Required work:
Report each line of the entries below that includes "screenshot".

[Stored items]
:::

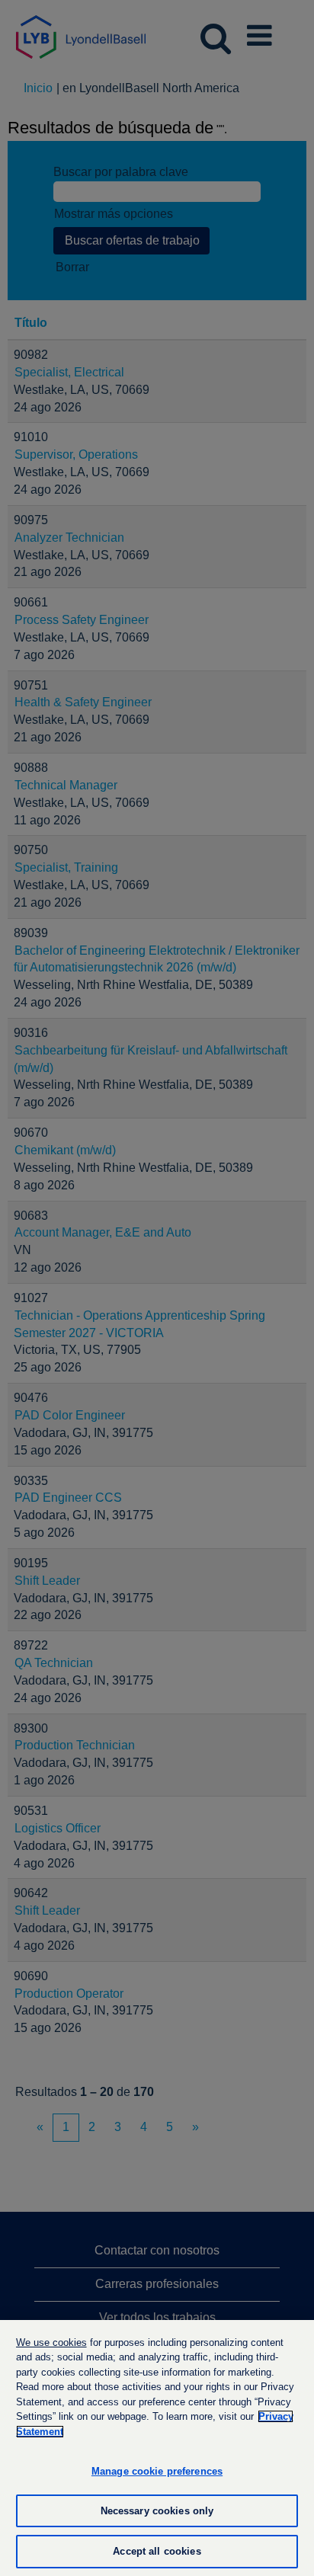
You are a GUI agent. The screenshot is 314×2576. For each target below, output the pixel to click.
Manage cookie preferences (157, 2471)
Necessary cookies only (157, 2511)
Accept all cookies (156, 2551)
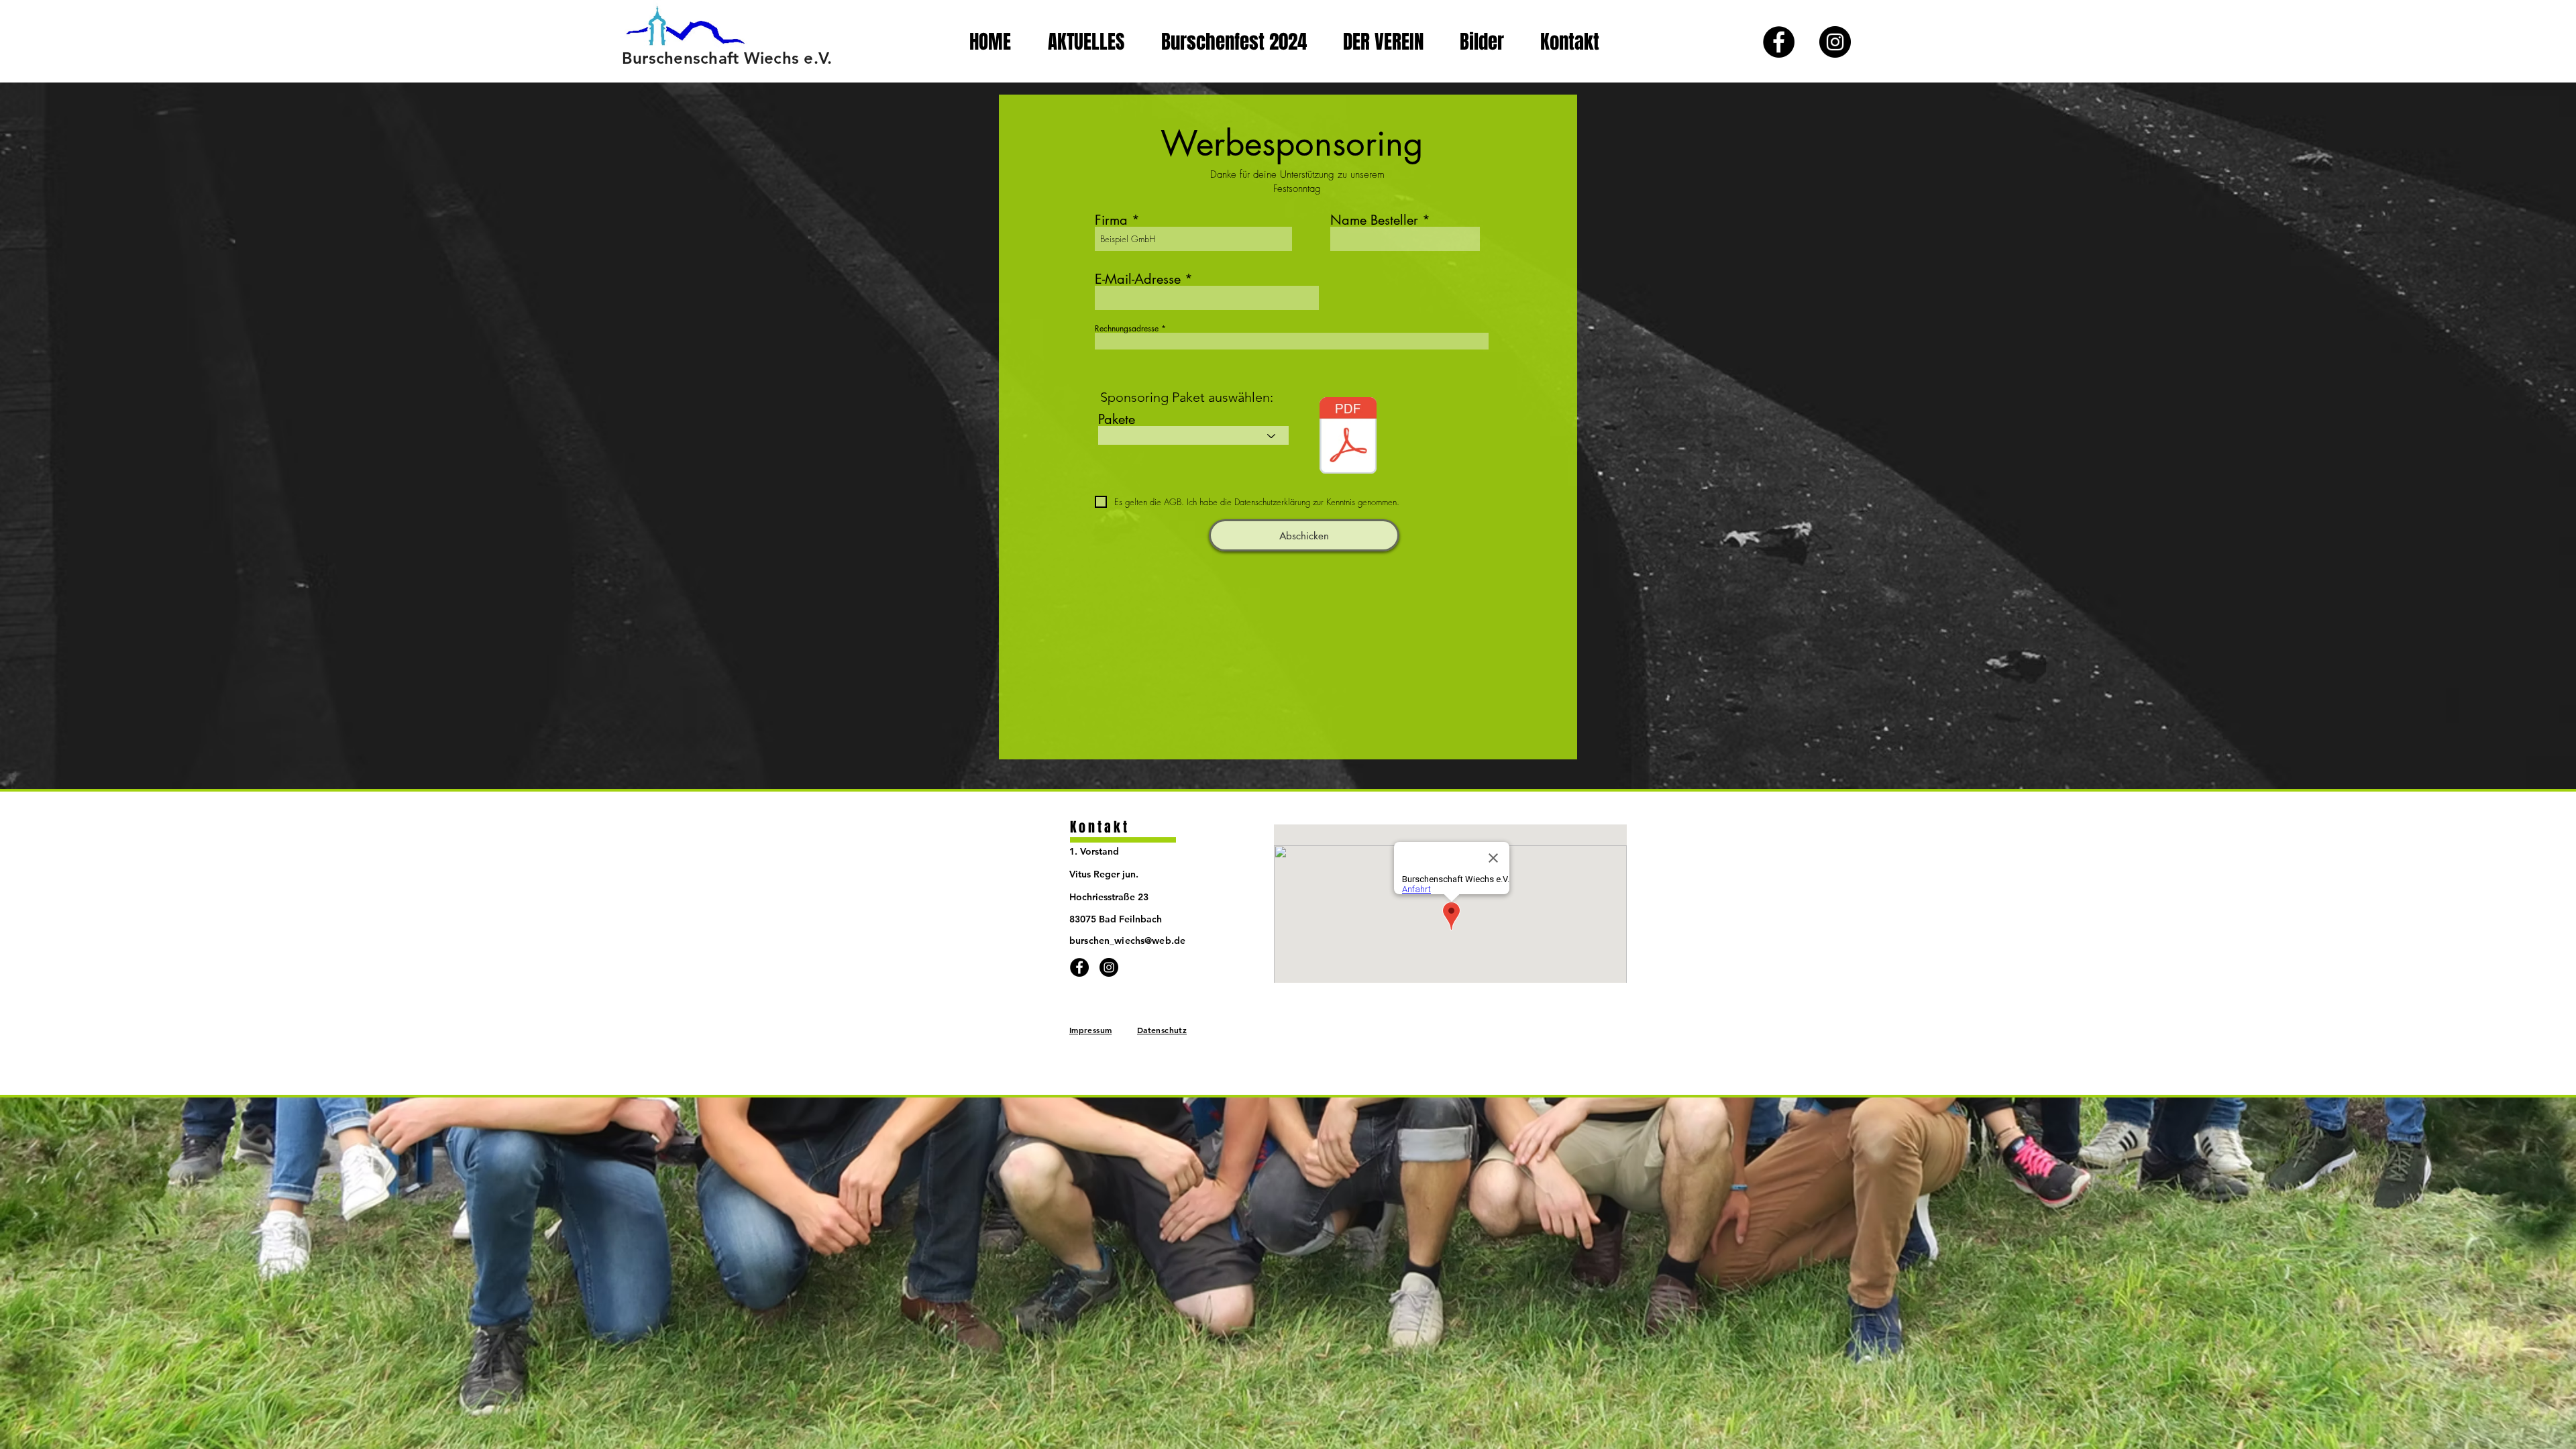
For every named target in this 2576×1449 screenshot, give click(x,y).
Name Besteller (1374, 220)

:::

Task output:
You are a GUI agent. The screenshot is 314×2576. For each target below, output the pixel to click.
For every named target in this 2576×1449 screenshot, give click(x,y).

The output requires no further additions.